In this age when Nigerian traditional institutions are fast becoming the preoccupation of charlatans and those whom esophagus drives to the throne, one traditional ruler in Yorubaland stands out. He is Oba Adedokun Abolarin, the Orangun of Oke-Ila in Osun State. Installed the Orangun in 2006, Oba Abolarin will clock 15 years on the throne on Wednesday, December 8.

My path and that of the royal father crossed in 1999 on the reconstituted editorial board of the Nigerian Tribune newspaper. On the board, which had the late Dr. Chris Uroh as Chairman, Dokzy, as we used to call him, unbeknown to us that we were stomping on an Ori Ade, (one whose head was destined to wear the beaded traditional crown) was the sole legal mind who intervened on editorial topics that bordered on the legal on the board.

It didn’t take me long to realize that Dokzy had an obsessive passion for education. He would obstinately stick to the need for our youths of today to walk the path of education and was a staunch believer in the Awolowo School of politics. Outside of the board, Dokzy consistently asked what my next educational move was. In his recognized evocative manner of advocating his points at board meetings, Dokzy was always very serious while marshalling his points and waxing lyrical in the process. You would think he was a poet on a poetry troubadour.

Dokzy gave me the one and only opportunity of meeting the demigod-like Professor Emeritus of History, Isaac Adeagbo Akinjogbin, who was the first Professor and Head of Department of History at the Obafemi Awolowo University, Ile-Ife. Akinjogbin, who authored the highly venerated texts Dahomey and Its Neighbour, 1708-1818″ (1987), Ewe Iwoyi 1968) and The Story of Ketu (1867) died July 27, 2008 at age 78. Apparently having got wind of the professor coming to the Ibadan Premier Hotel for an event, Dokzy took me there, to the feet of this demigod, and asked me to document his thoughts for posterity in a newspaper interview. I remember having asked Akinjogbin if he was bothered that some people read nihilism into some of his historical views and he disclaimed it immediately.
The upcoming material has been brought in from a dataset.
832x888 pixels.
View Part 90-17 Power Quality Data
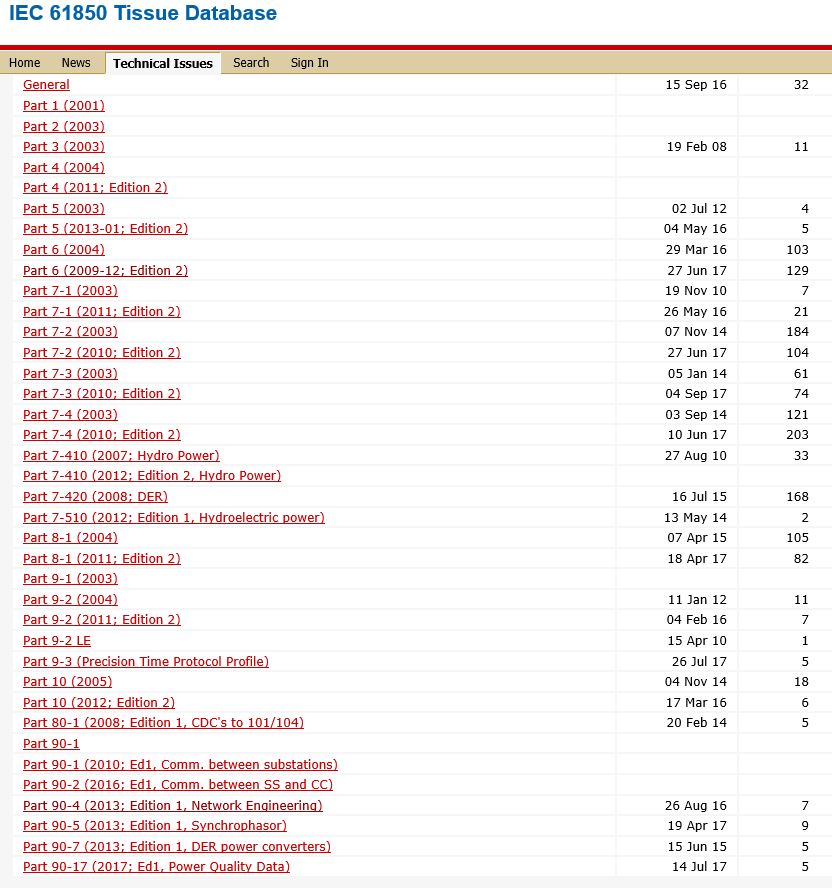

When Dokzy was installed as Orangun of Oke Ila in 2006, many who knew him were thoroughly shocked. Yes, he pontificated on the purity of the past, especially Nigeria’s First Republic, coating this with his vast understanding of developments in Yorubaland and especially, the geography and historical figures who once lived in Ibadanland, no one had an inkling that he was of the royal blood or that even if offered, the very urbane Dokzy, with his very profound sartorial power, would condescend to be numbered among those aged group. By then, Dokxy had established the renown of a successful legal practitioner by his Dokun Abolarin & Co, with a vast network among the Nigerian social and political class. Shortly before he mounted the stool, he was appointed and served as Special Adviser (Legal) to Senator Pius Anyim, who was then the Senate President of Nigeria.

Not long after he mounted the throne of his forefathers, the reason why Providence placed Oba Abolarin on the stool and why he gladsomely did not refuse to be made the king of his people, became manifest. He began the Oba Abolarin College and rallied all his social and political networks down to this rusty town of Oke-Ila. Highly cerebral and a teacher of teachers who taught so many at the Oyo State College of Arts and Science (OSCAS) with his MSc in Political Science, before veering into law, Oba Abolarin has since been deploying this teaching acumen on the children of the poor he assembled in his college, the result of this exercise being the cache of excellent children the school has been graduating.

This is wishing Kabiyesi, Oba Dokun Abolarin, Aroyinkeye I, BSc (Political Science), MSC (International Relations) LLB, BL, a very happy anniversary. May God continue to sustain him for humanity, for decades to come.